J'inspire à pleins poumons, tente de calmer le rythme effréné de mon cœur.

Rafaël a tenu à m'accompagner, et d'un commun accord, nous avons délégué la surveillance de Damian et Samuel à Jay, bien plus qualifié pour l'emploi que H. Ce dernier d'ailleurs, n'a pas donné signe de vie depuis mercredi, et va entendre parler du pays lorsqu'il osera ressortir du bois.

La main de Rafaël étreint la mienne, doucement, pour ne pas me brusquer.

— Tu vas avoir des cheveux blancs, me lance t-il.

— Là tout de suite, c'est vraiment le cadet de mes soucis.

— Ce que je veux dire, c'est que c'est pas la peine de stresser comme ça, tout va bien se passer.

Je n'en suis pas si sûre. Je reste cependant muette, et attends patiemment que madame Kaya ne vienne nous appeler.

Lorsqu'elle apparaît dans l'encadrement de la porte, je remarque sa tenue plus décontractée que d'ordinaire, ainsi que son air fatigué.

— Ariana, suivez-moi, marmonne t-elle en me faisant signe de la rejoindre.

Son regard balaye Rafaël. Mon petit ami hausse un sourcil.

— Vous êtes... ?

— Son compagnon, répond t-il d'une voix grave. Je peux l'accompagner ?

— C'est à Ariana de décider, pas à moi.

Puis elle retourne dans son bureau. Mon estomac se tord, elle n'a pas du tout l'air d'humeur à discuter de futilités, et je sens à la contraction de son visage que je ne vais pas passer un agréable moment en sa compagnie.

Mon petit ami – compagnon ? – m'interroge du regard. Pour toute réponse, je dépose un baiser contre ses lèvres, saisis son poignet, et le force à me suivre.

Une fois installés dans le bureau, je remarque l'énorme dossier déjà ouvert devant elle, ses yeux perçants derrière ses lunettes, une nouvelle monture ronde qui accentue la rondeur de son visage.

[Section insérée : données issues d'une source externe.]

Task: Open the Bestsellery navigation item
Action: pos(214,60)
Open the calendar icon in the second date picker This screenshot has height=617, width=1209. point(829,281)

— Comment allez-vous Ariana ?

J'hésite un petit peu avant de répondre : comment vais-je ? Mal, incontestablement mal. Je ne dors pas ou peu, accumule les heures à ruminer au chevet de mon petit frère dans cette chambre abominable à l'hôpital, mange sur le pouce, me douche quand j'y pense. Mon esprit est encore au Mexique, sur le parking du Chill's hotel, dans la noirceur de cette nuit sans étoiles où le destin de mon frère s'est scellé. Je n'arrête pas d'y penser : que ce serait-il passé si nous étions arrivés plus tôt ? Serait-il moins abîmé ?

Je déglutis, et essaye de sourire, en vain.

— Pas de ça avec moi, m'avertis mon assistante sociale. Comment allez-vous, pour de vrai ?

— Vous vous doutez que c'est pas la grande forme, je finis par murmurer.

— Vous ne dormez pas assez. Vos cernes font peur. Et je vous dis ça en tant que référente qui vous a vu grandir depuis le temps que je suis votre dossier.

— Que vous suiviez.

Touchée, elle baisse les yeux. À son air, je devine ses regrets de nous avoir lâchés, mais son incapacité à le dire. Ce n'est pas grave, j'ai compris l'idée. Elle avait le droit d'être apeurée, qui ne l'aurait pas été ?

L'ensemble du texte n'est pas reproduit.